Sights/Places to See and Attractions in North Carolina
Mingo Falls near Cherokee; Bald Head Island; Oconaluftee Indian Village in Cherokee; Greensboro; the Whalehead Club, a former hunting lodge in the Outer Banks, which now houses a museum in its art nouveau building; Charlotte, the state's biggest city; Ocean Isle Beach; Durham; Winston-Salem; Wilmington and Cape Fear; Sunset Beach; the Wright Brothers National Memorial at Kill Devil Hills near Kitty Hawk; the North Carolina Zoo; Raleigh, the state capital; Currituck Beach Light, a working lighthouse in Corolla Village; and the Great Smoky Mountains, are among the attractions of North Carolina.

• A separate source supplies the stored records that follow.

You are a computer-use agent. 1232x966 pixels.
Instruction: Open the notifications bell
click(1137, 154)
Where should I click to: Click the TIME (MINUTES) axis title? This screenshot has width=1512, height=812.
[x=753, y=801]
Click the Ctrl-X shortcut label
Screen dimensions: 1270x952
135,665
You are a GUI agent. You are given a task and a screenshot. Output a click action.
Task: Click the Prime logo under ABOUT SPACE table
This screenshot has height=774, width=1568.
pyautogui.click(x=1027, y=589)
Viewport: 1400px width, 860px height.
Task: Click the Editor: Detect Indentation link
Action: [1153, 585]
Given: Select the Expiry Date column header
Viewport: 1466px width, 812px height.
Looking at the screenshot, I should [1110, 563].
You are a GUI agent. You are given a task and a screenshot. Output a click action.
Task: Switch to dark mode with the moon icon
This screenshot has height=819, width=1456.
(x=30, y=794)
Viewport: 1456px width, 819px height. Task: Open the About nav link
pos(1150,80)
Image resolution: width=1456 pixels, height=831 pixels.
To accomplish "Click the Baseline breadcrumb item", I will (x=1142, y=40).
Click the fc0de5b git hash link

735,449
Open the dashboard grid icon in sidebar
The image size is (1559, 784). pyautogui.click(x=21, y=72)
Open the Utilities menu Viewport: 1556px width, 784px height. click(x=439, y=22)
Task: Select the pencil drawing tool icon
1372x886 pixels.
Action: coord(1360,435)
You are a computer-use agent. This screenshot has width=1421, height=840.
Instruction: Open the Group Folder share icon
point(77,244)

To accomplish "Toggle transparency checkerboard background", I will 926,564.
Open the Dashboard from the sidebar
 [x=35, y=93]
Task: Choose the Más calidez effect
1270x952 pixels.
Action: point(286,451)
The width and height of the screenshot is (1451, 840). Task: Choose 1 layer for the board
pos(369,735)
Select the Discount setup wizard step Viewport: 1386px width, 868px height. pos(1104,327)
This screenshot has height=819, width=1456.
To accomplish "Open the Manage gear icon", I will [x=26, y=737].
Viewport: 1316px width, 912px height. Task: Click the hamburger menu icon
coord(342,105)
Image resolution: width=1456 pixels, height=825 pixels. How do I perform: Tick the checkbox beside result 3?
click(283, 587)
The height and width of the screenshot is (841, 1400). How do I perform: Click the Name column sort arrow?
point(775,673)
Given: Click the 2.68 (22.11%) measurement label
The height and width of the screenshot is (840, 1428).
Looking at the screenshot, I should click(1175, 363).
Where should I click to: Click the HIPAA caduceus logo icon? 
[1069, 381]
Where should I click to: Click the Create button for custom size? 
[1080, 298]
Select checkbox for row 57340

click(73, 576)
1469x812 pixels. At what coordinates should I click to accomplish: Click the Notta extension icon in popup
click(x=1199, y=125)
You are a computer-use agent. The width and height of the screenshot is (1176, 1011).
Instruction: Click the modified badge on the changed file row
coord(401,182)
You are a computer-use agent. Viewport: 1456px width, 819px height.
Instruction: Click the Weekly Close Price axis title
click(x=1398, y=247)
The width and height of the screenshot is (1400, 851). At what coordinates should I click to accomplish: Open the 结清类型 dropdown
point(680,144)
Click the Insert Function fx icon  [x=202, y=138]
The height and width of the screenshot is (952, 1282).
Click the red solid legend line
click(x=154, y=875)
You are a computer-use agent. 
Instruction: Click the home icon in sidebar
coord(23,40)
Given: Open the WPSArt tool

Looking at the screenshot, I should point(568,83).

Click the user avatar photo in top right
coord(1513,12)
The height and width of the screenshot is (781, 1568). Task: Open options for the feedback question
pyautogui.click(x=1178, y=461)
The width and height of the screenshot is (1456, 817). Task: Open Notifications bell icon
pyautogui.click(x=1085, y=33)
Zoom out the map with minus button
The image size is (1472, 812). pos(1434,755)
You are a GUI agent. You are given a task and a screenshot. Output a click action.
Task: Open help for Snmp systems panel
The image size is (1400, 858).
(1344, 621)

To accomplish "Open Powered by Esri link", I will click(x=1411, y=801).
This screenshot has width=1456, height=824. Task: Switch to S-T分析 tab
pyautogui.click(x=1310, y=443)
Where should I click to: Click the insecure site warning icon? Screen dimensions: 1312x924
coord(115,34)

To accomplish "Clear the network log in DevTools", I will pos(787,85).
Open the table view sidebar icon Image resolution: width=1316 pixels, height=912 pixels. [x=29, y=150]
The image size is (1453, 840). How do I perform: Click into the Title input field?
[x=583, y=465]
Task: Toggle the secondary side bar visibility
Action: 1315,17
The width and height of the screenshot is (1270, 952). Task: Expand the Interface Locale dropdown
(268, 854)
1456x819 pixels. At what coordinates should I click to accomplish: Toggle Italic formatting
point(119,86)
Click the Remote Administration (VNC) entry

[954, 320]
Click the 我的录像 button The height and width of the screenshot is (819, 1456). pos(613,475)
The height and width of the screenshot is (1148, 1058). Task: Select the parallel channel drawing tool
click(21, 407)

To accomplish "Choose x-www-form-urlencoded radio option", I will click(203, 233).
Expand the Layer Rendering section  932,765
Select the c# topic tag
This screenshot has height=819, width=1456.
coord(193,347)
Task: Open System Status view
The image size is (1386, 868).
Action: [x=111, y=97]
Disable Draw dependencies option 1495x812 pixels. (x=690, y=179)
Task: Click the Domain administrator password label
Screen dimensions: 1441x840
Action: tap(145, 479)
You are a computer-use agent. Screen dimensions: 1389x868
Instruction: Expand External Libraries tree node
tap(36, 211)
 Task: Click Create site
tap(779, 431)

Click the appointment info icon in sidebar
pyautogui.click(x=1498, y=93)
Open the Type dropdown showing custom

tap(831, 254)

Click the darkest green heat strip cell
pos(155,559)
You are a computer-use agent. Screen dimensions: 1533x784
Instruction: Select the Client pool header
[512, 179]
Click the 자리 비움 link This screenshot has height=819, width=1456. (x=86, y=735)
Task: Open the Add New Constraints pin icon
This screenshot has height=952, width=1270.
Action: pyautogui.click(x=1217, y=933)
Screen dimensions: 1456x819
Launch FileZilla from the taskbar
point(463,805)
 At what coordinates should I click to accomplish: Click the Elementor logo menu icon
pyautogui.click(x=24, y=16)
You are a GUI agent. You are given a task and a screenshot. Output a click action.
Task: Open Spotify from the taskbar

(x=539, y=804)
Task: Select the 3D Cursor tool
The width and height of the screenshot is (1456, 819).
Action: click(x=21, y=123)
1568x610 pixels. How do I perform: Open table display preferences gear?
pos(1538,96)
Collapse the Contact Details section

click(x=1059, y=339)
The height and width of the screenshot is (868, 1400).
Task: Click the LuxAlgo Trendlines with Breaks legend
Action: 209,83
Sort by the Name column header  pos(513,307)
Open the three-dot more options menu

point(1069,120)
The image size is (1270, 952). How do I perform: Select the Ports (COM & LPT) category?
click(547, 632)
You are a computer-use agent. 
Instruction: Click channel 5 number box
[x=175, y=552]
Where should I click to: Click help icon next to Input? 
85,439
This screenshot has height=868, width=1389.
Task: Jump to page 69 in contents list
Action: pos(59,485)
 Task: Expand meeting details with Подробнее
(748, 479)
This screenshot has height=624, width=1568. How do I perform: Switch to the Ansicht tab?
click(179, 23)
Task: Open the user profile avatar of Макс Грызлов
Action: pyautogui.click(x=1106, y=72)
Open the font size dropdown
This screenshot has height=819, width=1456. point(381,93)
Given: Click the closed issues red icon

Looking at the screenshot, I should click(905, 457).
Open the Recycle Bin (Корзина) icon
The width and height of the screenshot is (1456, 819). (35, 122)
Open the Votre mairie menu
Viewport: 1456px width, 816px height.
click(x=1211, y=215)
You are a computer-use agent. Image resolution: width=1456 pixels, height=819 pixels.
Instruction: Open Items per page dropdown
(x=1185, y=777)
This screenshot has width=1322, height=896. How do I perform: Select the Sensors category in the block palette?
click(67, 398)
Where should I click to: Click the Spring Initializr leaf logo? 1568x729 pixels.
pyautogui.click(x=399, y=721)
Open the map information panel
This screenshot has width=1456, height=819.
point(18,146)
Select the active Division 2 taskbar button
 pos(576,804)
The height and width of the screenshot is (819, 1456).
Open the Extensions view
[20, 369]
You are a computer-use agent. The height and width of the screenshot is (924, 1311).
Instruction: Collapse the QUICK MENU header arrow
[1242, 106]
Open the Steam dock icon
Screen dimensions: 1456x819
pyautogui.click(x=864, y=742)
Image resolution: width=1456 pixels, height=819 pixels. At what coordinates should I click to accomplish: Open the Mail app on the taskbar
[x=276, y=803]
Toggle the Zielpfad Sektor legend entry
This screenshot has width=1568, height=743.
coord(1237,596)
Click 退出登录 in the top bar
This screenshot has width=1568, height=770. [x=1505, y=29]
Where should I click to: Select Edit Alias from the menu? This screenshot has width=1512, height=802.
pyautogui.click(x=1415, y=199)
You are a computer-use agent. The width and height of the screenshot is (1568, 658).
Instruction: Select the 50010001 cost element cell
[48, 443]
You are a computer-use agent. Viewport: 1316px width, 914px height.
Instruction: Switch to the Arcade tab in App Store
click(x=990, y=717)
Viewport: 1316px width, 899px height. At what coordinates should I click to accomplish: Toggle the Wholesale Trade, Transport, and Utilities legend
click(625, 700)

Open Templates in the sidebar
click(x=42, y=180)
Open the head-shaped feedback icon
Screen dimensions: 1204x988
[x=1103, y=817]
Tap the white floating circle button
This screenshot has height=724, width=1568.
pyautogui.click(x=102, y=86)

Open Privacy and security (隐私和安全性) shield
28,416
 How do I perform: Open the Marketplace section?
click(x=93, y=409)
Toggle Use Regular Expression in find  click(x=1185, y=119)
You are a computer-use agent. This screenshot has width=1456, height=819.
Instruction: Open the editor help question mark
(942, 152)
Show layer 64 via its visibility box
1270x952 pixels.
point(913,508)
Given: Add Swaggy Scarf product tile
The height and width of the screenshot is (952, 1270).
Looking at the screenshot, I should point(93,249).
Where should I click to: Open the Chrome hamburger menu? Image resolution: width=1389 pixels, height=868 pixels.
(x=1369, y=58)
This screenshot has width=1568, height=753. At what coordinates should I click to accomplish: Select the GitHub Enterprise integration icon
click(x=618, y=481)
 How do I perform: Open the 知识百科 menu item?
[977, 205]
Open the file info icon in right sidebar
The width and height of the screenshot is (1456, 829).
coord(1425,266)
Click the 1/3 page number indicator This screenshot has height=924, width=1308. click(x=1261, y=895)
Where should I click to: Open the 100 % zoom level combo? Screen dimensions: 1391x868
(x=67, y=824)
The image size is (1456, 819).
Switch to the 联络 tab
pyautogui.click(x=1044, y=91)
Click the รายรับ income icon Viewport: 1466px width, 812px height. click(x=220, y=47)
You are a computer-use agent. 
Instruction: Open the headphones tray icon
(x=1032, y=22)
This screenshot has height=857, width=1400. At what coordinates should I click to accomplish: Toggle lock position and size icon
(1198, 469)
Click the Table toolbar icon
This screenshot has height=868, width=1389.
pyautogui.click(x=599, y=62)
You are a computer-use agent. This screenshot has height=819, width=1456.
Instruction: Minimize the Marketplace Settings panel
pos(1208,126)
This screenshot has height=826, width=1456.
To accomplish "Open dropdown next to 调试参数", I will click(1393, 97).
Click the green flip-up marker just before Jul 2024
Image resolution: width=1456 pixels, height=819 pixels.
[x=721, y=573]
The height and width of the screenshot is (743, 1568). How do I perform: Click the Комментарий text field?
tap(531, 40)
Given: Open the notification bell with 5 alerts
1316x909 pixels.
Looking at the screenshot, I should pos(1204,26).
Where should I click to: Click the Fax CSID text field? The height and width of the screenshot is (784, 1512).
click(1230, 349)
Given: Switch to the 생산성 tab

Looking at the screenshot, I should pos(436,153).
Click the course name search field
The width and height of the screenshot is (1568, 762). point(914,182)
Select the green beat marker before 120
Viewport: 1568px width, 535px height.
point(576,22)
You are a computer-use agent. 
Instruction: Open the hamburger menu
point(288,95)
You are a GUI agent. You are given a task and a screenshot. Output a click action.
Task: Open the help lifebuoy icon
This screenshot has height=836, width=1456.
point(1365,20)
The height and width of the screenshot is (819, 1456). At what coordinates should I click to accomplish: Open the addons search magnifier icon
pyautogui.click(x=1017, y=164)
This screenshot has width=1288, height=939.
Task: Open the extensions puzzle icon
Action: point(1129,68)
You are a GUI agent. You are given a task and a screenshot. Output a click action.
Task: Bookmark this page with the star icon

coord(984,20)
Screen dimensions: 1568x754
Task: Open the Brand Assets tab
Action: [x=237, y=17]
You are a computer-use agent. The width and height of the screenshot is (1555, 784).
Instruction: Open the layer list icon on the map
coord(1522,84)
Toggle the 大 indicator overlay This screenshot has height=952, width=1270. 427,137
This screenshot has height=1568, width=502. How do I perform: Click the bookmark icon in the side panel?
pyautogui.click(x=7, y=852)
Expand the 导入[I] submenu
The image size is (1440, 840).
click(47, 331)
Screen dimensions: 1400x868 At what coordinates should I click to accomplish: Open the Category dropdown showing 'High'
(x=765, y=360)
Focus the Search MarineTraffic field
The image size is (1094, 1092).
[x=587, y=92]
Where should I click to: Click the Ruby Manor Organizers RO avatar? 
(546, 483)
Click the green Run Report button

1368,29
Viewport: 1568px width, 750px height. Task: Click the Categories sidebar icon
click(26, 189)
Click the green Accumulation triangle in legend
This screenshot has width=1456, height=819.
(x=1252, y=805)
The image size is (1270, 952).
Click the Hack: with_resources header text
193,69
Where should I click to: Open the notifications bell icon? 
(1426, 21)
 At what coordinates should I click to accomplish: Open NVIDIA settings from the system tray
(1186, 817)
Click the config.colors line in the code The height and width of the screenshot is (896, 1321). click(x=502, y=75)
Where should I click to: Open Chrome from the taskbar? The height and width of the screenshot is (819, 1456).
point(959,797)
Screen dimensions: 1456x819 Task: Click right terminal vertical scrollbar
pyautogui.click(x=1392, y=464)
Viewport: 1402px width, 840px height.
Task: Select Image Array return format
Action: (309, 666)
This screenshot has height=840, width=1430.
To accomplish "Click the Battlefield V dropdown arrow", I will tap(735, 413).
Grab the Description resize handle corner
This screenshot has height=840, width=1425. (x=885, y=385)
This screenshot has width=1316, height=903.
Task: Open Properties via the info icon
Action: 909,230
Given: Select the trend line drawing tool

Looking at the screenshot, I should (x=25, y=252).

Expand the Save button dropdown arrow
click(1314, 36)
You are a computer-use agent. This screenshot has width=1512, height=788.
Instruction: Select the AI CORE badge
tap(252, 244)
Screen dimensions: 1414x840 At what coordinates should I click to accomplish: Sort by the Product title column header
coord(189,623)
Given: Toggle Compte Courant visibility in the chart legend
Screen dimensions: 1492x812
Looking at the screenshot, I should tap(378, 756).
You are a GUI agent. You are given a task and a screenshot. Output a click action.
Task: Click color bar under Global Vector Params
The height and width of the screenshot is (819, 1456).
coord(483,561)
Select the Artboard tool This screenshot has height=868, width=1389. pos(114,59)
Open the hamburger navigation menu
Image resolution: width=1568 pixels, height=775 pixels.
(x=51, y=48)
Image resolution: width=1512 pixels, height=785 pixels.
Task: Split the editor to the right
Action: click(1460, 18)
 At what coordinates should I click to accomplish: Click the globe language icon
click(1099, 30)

America welcomes careful drivers; also pilots and passengers, for that matter. Be as familiar with famous places as you might like to be with famous people. Washington DC, Phoenix, Dallas, Detroit, Savannah, New Orleans, Atlantic City, Santa Fe, Houston, Salt Lake City, Chicago, Anchorage, Sacramento, Boston, Honolulu, Philadelphia, Indianapolis, St Louis, Albuquerque, Sitka, Las Vegas, Lake Tahoe, Los Angeles, Atlanta, Fairbanks, Miami, San Diego, Skagway, San Francisco, New York, Kansas City, Minneapolis, Fort Lauderdale, Corpus Christi, Juneau and Seattle. If you have seen those cities, you have at least seen the most famous ones in the USA. Visiting all fifty states is something that even most Americans cannot manage but it is possible to visit those cities, as well as other iconic destinations such as The Ozarks, the California coastline, the Okefenokee Swamp, the Adirondacks, Yosemite National Park, the plantations and bayous of the Mississippi Delta, Mount McKinley and fabulous wildlife in Denali National Park, Mount Rushmore, the Disney resorts, the Florida Keys, Route 66, Yellowstone National Park, Marvellous scenery and sea life in Kenai Fjords National Park, the Grand Canyon, Native American nations such as the Navajo and the Hopi, the Appalachians, Mount Rainier National Park, Niagara Falls, the beach at Waikiki in Hawaii, the Arctic wilderness of Alaska, rodeos, Hawaiian volcanoes such as Mauna Loa, Glacier Bay National Park, Bryce Canyon, the Everglades and the wild west town of Tombstone. Casually mentioning places that you have visited can be as impressive as mentioning the names of celebrities that you have met. Camelopard.com hopes that you find its travel advice and anecdotes helpful or amusing.